CF1931A Recovering a Small String
Description
Nikita had a word consisting of exactly $ 3 $ lowercase Latin letters. The letters in the Latin alphabet are numbered from $ 1 $ to $ 26 $ , where the letter "a" has the index $ 1 $ , and the letter "z" has the index $ 26 $ .
He encoded this word as the sum of the positions of all the characters in the alphabet. For example, the word "cat" he would encode as the integer $ 3 + 1 + 20 = 24 $ , because the letter "c" has the index $ 3 $ in the alphabet, the letter "a" has the index $ 1 $ , and the letter "t" has the index $ 20 $ .
However, this encoding turned out to be ambiguous!
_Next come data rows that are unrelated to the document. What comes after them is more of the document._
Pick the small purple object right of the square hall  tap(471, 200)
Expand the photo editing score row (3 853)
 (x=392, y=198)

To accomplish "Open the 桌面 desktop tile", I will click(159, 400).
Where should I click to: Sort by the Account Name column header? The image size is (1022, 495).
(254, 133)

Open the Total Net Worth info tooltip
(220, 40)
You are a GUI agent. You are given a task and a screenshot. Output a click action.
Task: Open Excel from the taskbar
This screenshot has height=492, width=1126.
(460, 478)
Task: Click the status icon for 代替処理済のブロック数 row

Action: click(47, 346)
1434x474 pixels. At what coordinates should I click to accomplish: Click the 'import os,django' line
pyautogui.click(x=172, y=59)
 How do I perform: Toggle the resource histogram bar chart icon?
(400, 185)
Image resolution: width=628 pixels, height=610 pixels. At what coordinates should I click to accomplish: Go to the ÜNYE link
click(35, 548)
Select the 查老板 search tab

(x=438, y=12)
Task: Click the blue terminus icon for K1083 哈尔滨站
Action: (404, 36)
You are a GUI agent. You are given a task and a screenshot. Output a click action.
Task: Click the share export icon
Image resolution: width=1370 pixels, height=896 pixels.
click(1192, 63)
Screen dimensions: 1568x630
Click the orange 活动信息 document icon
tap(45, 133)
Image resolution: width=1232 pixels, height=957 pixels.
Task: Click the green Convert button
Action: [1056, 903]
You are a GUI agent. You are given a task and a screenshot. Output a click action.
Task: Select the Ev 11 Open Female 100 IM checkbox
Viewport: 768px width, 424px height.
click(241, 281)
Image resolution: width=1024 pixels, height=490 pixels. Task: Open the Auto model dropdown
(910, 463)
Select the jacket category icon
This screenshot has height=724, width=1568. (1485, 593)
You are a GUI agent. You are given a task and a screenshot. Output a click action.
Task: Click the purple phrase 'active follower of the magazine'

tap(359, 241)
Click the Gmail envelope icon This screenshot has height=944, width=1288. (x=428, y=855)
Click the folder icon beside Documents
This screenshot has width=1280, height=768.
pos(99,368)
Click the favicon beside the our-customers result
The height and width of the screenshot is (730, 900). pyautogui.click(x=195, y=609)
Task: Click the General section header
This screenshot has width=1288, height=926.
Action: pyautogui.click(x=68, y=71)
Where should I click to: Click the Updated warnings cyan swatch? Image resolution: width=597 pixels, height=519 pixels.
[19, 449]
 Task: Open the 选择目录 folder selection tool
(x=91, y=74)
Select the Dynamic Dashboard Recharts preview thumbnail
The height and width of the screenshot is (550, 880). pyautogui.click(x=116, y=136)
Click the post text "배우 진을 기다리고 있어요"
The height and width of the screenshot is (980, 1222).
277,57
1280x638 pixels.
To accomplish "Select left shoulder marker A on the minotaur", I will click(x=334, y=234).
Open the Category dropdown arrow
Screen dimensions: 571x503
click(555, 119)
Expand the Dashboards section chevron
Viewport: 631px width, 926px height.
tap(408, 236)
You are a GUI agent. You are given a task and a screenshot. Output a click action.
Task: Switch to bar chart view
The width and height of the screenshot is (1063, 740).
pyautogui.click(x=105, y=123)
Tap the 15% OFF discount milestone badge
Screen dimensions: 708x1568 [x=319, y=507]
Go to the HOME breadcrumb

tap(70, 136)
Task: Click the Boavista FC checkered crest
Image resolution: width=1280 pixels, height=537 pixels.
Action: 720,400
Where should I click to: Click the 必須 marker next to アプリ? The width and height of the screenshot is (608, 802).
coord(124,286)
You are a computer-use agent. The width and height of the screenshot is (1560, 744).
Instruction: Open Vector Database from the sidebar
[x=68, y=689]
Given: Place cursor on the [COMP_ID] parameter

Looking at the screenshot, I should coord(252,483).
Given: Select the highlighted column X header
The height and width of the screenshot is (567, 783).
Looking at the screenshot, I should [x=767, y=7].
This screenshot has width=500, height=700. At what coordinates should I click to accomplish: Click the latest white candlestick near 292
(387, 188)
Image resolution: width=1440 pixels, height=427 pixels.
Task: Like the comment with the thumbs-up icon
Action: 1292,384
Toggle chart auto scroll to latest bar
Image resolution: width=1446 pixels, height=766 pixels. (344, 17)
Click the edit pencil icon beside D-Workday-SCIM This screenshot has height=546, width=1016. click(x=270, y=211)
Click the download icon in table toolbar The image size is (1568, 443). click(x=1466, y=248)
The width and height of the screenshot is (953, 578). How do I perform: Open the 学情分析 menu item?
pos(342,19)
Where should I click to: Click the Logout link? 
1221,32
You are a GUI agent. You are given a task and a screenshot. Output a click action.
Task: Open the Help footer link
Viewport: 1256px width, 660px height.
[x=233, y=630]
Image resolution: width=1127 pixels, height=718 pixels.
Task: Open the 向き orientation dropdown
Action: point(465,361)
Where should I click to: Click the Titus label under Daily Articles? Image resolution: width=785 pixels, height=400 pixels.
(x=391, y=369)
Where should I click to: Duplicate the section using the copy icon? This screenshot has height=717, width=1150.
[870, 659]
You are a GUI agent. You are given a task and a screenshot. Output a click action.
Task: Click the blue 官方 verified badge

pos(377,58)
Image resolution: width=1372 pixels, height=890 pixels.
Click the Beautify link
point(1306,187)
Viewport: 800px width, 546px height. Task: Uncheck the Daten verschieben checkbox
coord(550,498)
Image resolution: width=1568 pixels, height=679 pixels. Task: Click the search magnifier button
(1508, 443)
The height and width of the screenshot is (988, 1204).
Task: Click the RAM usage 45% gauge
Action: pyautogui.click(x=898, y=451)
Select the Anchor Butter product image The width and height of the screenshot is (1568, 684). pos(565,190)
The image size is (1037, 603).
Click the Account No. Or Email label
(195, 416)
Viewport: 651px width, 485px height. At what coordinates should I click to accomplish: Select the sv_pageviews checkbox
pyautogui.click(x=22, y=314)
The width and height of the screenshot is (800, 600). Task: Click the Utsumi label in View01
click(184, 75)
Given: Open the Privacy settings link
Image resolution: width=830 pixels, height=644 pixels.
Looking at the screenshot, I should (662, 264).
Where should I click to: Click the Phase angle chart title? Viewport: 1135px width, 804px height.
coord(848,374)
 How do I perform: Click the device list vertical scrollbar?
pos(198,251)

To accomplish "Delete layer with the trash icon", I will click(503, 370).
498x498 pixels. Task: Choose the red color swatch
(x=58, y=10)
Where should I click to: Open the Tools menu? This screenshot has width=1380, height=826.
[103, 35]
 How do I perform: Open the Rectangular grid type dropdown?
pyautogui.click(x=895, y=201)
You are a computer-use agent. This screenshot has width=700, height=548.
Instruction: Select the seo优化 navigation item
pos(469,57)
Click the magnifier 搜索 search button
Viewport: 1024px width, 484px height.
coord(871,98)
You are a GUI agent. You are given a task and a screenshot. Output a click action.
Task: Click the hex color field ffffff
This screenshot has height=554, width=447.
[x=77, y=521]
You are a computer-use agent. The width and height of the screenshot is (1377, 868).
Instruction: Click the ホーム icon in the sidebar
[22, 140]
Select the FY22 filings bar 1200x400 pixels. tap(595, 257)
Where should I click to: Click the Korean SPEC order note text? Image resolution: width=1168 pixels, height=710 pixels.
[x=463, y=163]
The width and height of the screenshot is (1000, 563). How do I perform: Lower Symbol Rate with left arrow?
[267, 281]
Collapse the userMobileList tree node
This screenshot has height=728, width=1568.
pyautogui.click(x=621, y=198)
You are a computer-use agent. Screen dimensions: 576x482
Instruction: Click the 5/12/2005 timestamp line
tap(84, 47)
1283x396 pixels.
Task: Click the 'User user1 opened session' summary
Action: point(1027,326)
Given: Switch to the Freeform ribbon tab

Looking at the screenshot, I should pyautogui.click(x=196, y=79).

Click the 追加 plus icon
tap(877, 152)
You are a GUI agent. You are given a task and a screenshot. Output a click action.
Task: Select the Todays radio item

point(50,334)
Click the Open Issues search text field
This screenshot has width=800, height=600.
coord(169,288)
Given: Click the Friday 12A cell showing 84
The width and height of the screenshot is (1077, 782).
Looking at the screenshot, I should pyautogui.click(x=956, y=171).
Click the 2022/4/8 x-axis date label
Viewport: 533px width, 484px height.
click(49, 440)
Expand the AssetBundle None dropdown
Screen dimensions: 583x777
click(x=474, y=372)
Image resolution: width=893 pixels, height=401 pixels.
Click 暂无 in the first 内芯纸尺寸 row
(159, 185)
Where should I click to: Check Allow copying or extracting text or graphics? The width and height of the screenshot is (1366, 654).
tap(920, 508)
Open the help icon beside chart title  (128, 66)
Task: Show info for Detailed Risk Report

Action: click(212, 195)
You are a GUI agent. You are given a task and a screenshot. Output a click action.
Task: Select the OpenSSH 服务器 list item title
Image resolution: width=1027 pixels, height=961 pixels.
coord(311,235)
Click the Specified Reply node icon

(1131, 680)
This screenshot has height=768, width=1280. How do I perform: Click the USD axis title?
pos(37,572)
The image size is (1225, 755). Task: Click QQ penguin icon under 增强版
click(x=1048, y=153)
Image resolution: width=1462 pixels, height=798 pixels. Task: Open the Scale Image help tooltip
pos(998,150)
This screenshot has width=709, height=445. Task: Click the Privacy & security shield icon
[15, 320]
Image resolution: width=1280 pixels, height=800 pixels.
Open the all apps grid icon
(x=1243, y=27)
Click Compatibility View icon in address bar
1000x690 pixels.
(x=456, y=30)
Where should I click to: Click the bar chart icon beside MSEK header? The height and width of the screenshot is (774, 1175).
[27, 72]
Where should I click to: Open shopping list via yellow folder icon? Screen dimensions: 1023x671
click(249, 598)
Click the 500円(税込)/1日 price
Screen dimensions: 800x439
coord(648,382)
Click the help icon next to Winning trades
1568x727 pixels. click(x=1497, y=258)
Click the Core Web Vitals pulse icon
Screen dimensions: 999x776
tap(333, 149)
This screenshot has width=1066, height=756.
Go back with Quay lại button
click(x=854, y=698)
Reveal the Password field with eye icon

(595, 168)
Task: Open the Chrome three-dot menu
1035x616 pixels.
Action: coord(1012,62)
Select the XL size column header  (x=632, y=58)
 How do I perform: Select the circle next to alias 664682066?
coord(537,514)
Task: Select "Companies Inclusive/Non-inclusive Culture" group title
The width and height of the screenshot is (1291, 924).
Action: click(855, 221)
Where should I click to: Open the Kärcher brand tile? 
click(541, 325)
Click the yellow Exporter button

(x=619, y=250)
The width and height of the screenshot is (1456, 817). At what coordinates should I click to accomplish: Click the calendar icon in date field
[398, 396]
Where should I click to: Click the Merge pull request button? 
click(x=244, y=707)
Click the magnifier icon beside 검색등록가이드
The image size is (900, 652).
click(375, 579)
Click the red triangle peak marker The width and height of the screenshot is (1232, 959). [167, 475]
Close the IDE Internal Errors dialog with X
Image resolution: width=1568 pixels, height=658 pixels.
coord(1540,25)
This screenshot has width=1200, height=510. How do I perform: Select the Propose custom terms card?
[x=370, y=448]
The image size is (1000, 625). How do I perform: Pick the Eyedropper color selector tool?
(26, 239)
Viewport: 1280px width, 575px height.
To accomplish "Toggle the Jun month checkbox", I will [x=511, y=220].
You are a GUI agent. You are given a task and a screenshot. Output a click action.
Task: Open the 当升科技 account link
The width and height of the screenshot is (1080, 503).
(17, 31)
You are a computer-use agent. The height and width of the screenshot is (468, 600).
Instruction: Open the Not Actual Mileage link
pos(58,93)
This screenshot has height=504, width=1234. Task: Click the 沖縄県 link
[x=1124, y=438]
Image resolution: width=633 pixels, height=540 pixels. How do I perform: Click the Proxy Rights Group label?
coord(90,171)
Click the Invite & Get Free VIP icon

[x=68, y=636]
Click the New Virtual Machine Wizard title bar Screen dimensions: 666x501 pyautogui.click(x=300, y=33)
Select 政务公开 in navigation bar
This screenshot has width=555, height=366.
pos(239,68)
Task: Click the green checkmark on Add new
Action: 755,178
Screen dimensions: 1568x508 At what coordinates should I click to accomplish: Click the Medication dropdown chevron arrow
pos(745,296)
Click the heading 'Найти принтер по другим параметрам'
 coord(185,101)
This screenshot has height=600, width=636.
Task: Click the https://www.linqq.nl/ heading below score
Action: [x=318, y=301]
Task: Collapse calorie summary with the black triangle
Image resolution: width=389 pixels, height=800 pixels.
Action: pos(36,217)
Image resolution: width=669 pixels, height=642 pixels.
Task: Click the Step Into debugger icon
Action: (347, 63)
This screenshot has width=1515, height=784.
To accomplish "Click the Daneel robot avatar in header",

For example, when encoding the word "ava", the integer $ 1 + 22 + 1 = 24 $ is also obtained.
Determine the lexicographically smallest word of $ 3 $ letters that could have been encoded.
A string $ a $ is lexicographically smaller than a string $ b $ if and only if one of the following holds:
- $ a $ is a prefix of $ b $ , but $ a \ne b $ ;
- in the first position where $ a $ and $ b $ differ, the string $ a $ has a letter that appears earlier in the alphabet than the corresponding letter in $ b $ .
Input Format
The first line of the input contains a single integer $ t $ ( $ 1 \le t \le 100 $ ) — the number of test cases in the test.
This is followed by the descriptions of the test cases.
The first and only line of each test case contains an integer $ n $ ( $ 3 \le n \le 78 $ ) — the encoded word.
Output Format
For each test case, output the lexicographically smallest three-letter word that could have been encoded on a separate line.